What to produce: Using the entries below, write out the line with "Pick the stone golem doll card", the line with "Click the top", and every line in between, exactly as each is written.
• • • •
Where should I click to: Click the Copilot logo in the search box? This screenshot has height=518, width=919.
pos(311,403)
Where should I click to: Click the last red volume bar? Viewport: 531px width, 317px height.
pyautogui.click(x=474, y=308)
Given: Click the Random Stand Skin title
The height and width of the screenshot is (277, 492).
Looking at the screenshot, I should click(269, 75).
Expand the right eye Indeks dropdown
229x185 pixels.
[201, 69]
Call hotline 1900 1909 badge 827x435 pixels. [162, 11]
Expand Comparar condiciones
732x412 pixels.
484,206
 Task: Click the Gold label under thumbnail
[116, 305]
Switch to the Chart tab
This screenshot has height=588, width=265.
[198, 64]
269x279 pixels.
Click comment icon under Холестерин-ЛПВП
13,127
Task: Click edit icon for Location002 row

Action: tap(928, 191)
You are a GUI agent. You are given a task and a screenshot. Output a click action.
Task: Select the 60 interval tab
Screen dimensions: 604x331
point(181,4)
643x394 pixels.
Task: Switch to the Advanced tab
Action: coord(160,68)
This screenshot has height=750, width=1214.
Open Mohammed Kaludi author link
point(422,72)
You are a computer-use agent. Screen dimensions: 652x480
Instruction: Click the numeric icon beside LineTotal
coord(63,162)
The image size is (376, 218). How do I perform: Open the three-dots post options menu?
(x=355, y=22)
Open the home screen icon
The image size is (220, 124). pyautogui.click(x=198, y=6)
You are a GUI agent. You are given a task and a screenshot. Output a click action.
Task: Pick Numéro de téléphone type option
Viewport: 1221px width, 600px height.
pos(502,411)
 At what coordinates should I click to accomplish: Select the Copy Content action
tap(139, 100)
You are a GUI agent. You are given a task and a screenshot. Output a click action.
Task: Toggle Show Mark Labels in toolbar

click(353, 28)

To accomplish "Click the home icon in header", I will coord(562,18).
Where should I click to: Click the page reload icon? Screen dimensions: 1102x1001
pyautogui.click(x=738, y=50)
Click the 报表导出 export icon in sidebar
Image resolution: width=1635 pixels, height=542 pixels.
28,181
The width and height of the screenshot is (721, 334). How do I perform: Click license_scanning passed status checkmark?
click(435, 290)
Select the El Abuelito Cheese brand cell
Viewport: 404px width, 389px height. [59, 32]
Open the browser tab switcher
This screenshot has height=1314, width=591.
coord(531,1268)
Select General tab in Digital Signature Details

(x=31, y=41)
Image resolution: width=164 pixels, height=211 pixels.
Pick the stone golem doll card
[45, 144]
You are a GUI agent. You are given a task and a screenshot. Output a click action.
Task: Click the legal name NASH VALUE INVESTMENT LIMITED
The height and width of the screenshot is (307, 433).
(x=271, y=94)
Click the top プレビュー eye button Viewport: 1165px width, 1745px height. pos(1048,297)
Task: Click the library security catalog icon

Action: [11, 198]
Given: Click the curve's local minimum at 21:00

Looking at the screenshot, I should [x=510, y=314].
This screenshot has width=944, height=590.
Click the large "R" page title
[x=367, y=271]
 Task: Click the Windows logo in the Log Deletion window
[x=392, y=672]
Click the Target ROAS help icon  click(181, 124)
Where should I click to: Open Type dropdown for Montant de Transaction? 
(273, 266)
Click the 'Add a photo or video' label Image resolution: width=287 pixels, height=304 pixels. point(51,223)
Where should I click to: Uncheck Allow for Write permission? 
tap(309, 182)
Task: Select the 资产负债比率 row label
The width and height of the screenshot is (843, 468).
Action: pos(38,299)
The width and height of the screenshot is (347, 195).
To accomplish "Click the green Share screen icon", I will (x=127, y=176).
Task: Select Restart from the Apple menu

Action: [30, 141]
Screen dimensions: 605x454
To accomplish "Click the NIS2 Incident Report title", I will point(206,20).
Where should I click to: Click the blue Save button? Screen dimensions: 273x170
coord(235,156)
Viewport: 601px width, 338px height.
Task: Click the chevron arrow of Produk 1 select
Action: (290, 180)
• • • •
Answer:
Pick the stone golem doll card
[45, 144]
You are a GUI agent. You are given a task and a screenshot. Output a click action.
Task: Click the legal name NASH VALUE INVESTMENT LIMITED
The height and width of the screenshot is (307, 433).
(x=271, y=94)
Click the top プレビュー eye button Viewport: 1165px width, 1745px height. pos(1048,297)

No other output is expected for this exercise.